Mandé la hoja de vida, me llamaron después de mucho tiempo y me hicieron una entrevista. Fue muy torturante porque yo nunca había hecho nada relacionado con la cultura. Entonces, me sentí en un terreno muy farragoso, pero hubo algo en mí que les dije y les gustó. Sin embargo, el mayor mérito lo tienen las personas que me entrevistaron y aceptaron que sea el nuevo gestor de lectura.

¿Qué es el Sistema de Bibliotecas de Medellín para ti?

Una gran iniciativa. Una apuesta muy arriesgada, pero necesaria para hacer bibliotecas públicas en las periferias, en los barrios populares, de estratos bajos. Para también, acercar a la población la cultura, el cine, el teatro, con la parte recreativa de los niños. Tener presencia en la mayor cantidad de comunas; que la gente sienta que las bibliotecas son parte de su cotidianidad.

Tiene una gran significado.

Sí, y no solo es el préstamo de libros, que es lo clásico y tradicional, sino los programas de promoción de lectura desde la primera infancia, los clubes de lectura. Es la apropiación del espacio alrededor de todo eso. Los cursos, los grupos de música. La biblioteca es un sitio muy vivo. No es como las bibliotecas de la universidad, que representan el espacio de la intelectualidad. Eso no funcionaría en sitios populares. Aquí no hay silencios.

Tú llegaste a disfrutar del Sistema de Bibliotecas.

Yo era un usuario de la Biblioteca Pública Piloto. Era un ratón de biblioteca. Estudiando ingeniería perdí muchas materias por leer los clásicos. Perdía el curso de diferenciales por estar leyendo a Cortázar o perdía álgebra lineal por leer cuentos. Todavía tengo una sanción ahí. (risas).

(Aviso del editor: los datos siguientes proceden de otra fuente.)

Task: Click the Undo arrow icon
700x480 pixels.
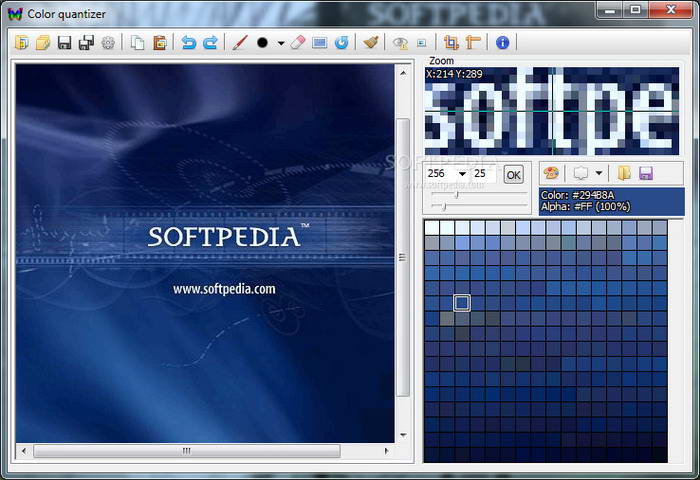Action: tap(189, 43)
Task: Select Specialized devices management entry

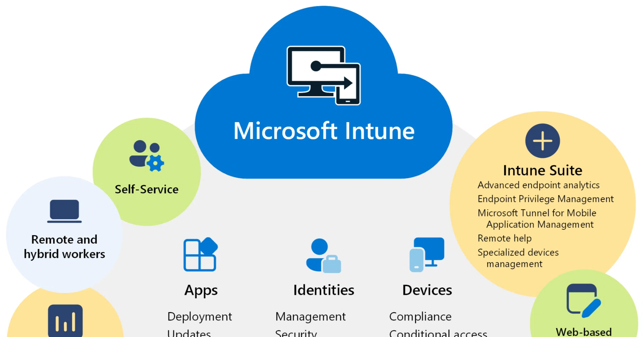Action: (518, 258)
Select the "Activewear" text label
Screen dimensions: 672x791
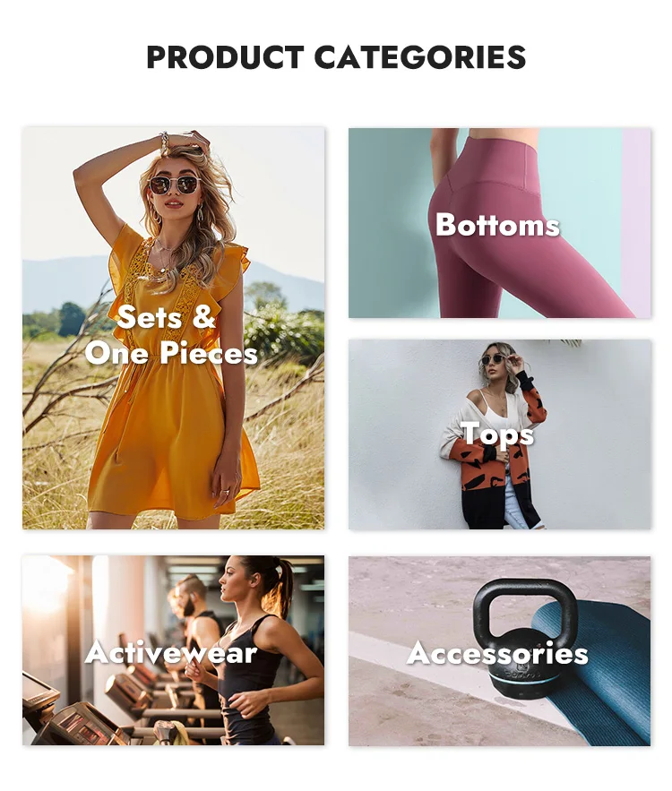click(171, 652)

Entonces tú eres una buena consecuencia de un sistema bien implementado.

Creo que yo no he sido un producto directo. Era usuario de la Piloto, pero antes fui voluntario de esa misma biblioteca después del colegio. Ahí aprendí lo más básico: las catalogaciones del Dewey. Pero la verdad estaba ahí porque me seducía mucho el olor de los libros. Me fascinaba. En ese entonces, tenía una novia y nos dábamos besos entre los libros de literatura escondiéndonos del bibliotecario. Eso es algo que les aconsejo a todos (nos reímos).

Pero no solo porque he estado cerca de los libros, sino porque además como escritor, el público que me ha leído ha sido usuario de la biblioteca. Y eso tiene que ver porque mis lectores han sido preparados por el espacio. Creo que sí he sido un producto, en el sentido de que las bibliotecas han sensibilizado a los lectores, les han mostrado mis libros y mis notas del periódico donde colaboro.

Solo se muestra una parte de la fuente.